Anyway the talk is in Mansfield Cooper in the University of Manchester tonight at 6pm Room 2.05 and I’m looking forward to it.
Filed under: Publication
An overview of the Manchester Museum’s Lindow Man: a Bog Body Mystery exhibition can be seen on the University Museums Group’s newly launched website: -
The case study gives a concise summary of the exhibition, its aims and objectives, refers to the criticism that greeted its opening and what we achieved.
The fact that we are still receiving enquiries about different aspects of the project is very gratifying. This morning I received an email from a PhD student at the Univeristy of Wales regarding Pagan involvement with archaeology and heritage, and the contestation of human remains. As the public consultation involved representatives from HAD (Honouring the Ancient Dead) I suspect we may be able to help the student concerned.
Filed under: Publication
I bumped into Sam Alberti on the stairs yesterday who pointed out that ‘we’ (him and me that is) were ‘all over the latest issue of Museum Practice like a rash’. It deals with consultation, co-authorship and dealing with criticism. There’s quite a lot of discussion about the Manchester Museum’s consultation with the public over the Lindow Man display in Rebecca Atkinson’s articles (July issue). Look at Creating Engaging Displays. Then the Case Study on Dealing with Criticism. Or Challenging Preconceived Ideas.
Filed under: Awards
Stephen Walsh, Head of Fundraising and Development at the Manchester Museum, texted me yesterday afternoon to say that the Lindow Man exhibition had won in the ‘Best Innovation’ category at the British Archaeological Awards ceremony held at the British Museum. This was in respect of the work on engaging the public about the issue of human remains in archaeology and museums.
Stephen went down to London and received the award on behalf of the team that worked on the project. The British Archaeological Awards take place every two years so to some extent they are a retrospective on work that has already taken place.

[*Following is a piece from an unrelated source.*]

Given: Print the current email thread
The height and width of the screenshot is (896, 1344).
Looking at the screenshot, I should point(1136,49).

Over a year after the exhbition closed the project continues to attract interest and to win awards. It is only a week or so since I spoke about the unsuccessful Lindow Man repatriation campaign at the Restitution and Museums conference here at the University of Manchester. Students at this and other universities continue to interview us about the project for their dissertations. And we won the Design Week 2009 Best Temporary Exhibition award. As one of my colleagues said this morning, from this perspective Lindow Man is the gift that just keeps on giving.
Filed under: Repatriation
Here’s another blast from the past from the Manchester Museum Lindow Man files. But one that has a modern resonance because I spoke about the unsuccessful campaign at last week’s Museums and Restitution conference at the Manchester Museum.

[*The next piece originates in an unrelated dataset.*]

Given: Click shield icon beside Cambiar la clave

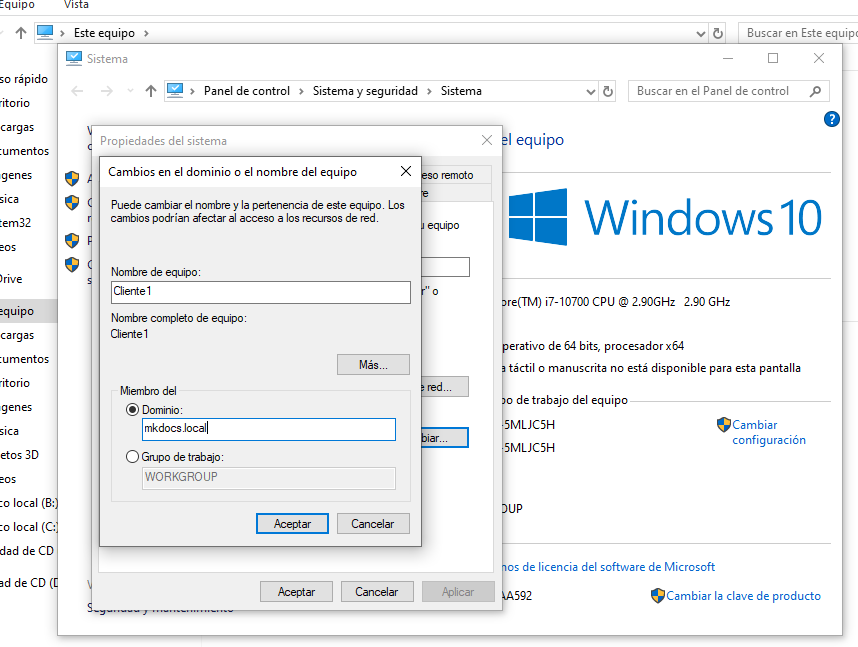Looking at the screenshot, I should click(657, 596).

I got a laugh when I said one of the now grown-up children who contributed to the Lindow Man exhibition really had been there, did do that and still had the t-shirt to prove it!
These children joined the campaign to repatriate Lindow Man’s body to the North West by recording a song, Lindow Man we want you back again (think Grandad we love you but with archaeological lyrics).

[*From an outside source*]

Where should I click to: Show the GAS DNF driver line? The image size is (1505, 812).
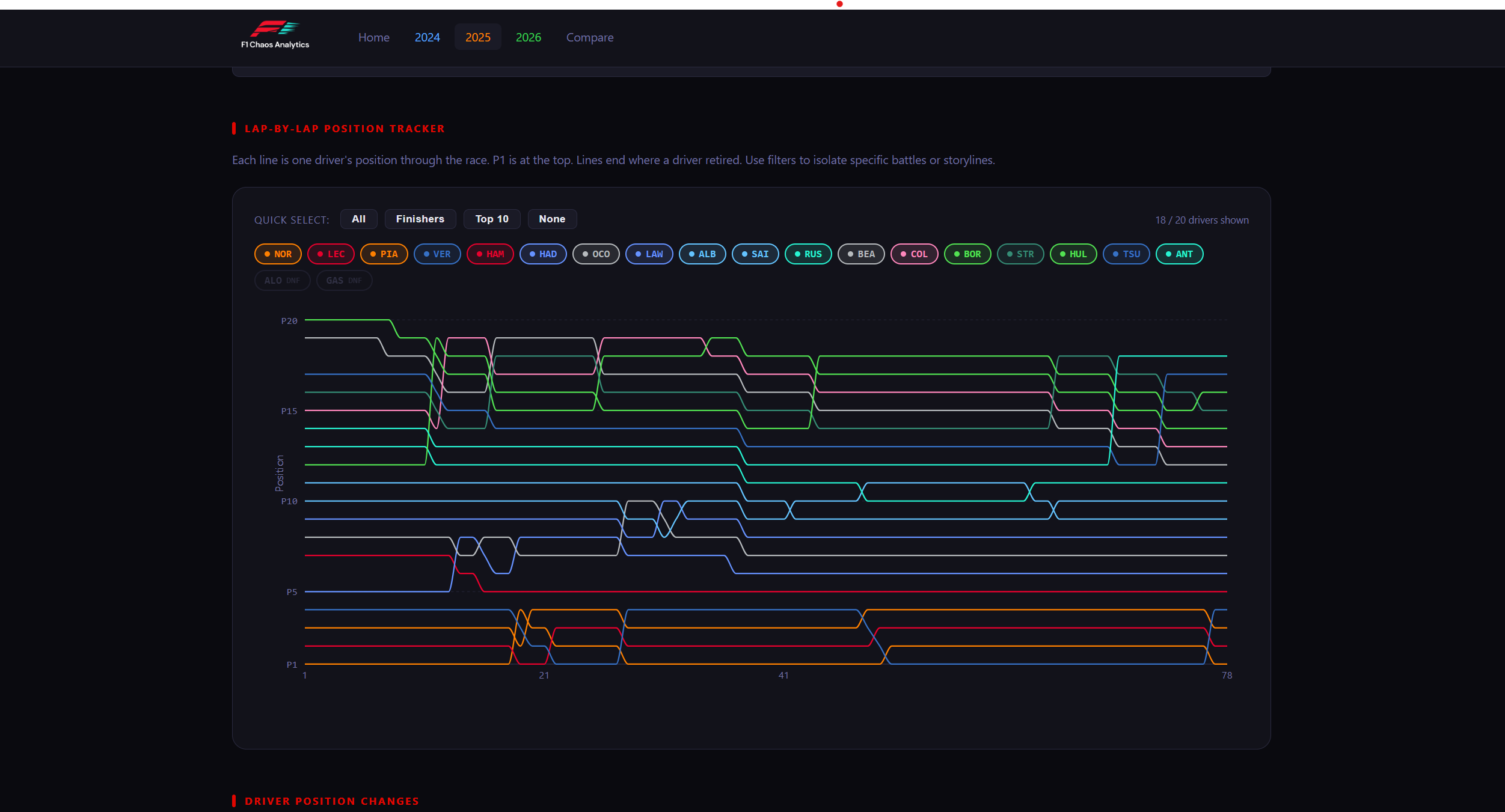pos(344,280)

Susan Chadwick kindly lent us a photo, her t-shirt and one of her favourite toys from the time. I’ve never seen a tape or record of the song with the packaging so it would be great to see it if anyone out there still has a copy.
It’s a reminder if one were needed, as championed so ably at the Castleford Conference in 2005, that heritage assets should include the intangible elements of local views of place: things like stones, beliefs, ideas, traditions and oral history. To which we can attach songs and recordings and ephemera associated with campaigns and the like.